● **Instructions for the task**:
Only the lines below from the one containing "Task: Click the Global Device ID field" to the one containing "The height and" should be repeated, both included and unchanged.

● **Given records**:

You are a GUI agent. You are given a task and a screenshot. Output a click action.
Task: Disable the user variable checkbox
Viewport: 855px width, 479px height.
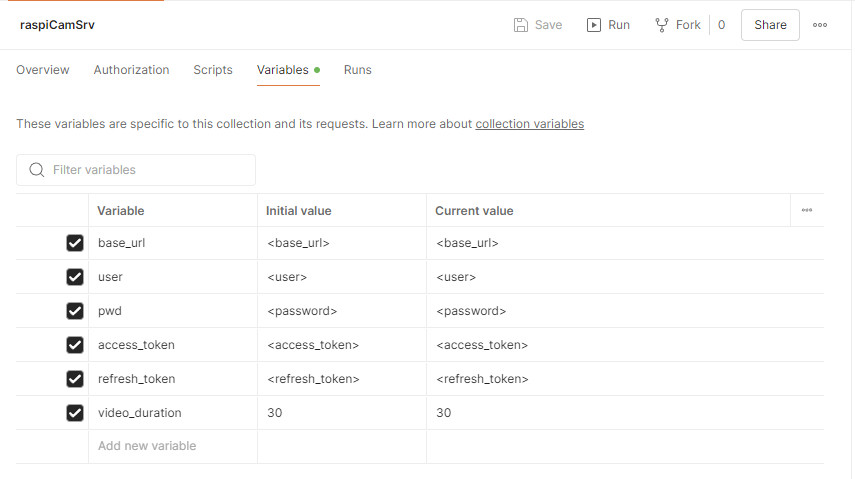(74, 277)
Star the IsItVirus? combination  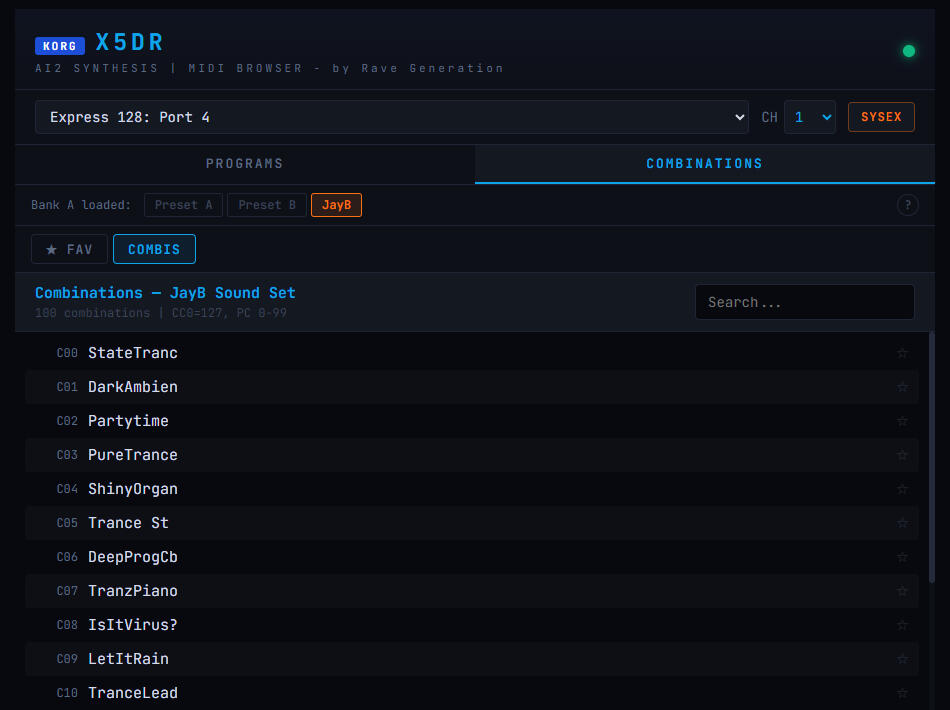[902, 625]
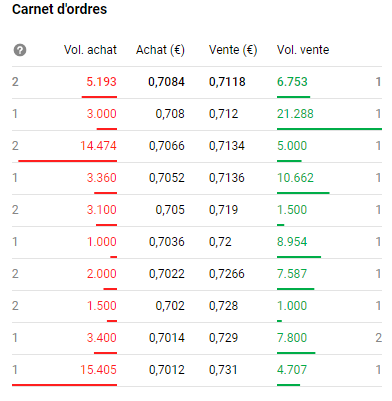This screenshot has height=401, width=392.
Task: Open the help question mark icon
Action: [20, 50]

---

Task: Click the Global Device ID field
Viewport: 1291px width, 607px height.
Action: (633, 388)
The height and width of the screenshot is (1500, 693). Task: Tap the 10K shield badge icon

● **Output**:
Task: Click the Global Device ID field
Viewport: 1291px width, 607px height.
Action: (633, 388)
The height and width of the screenshot is (1500, 693). Task: Tap the 10K shield badge icon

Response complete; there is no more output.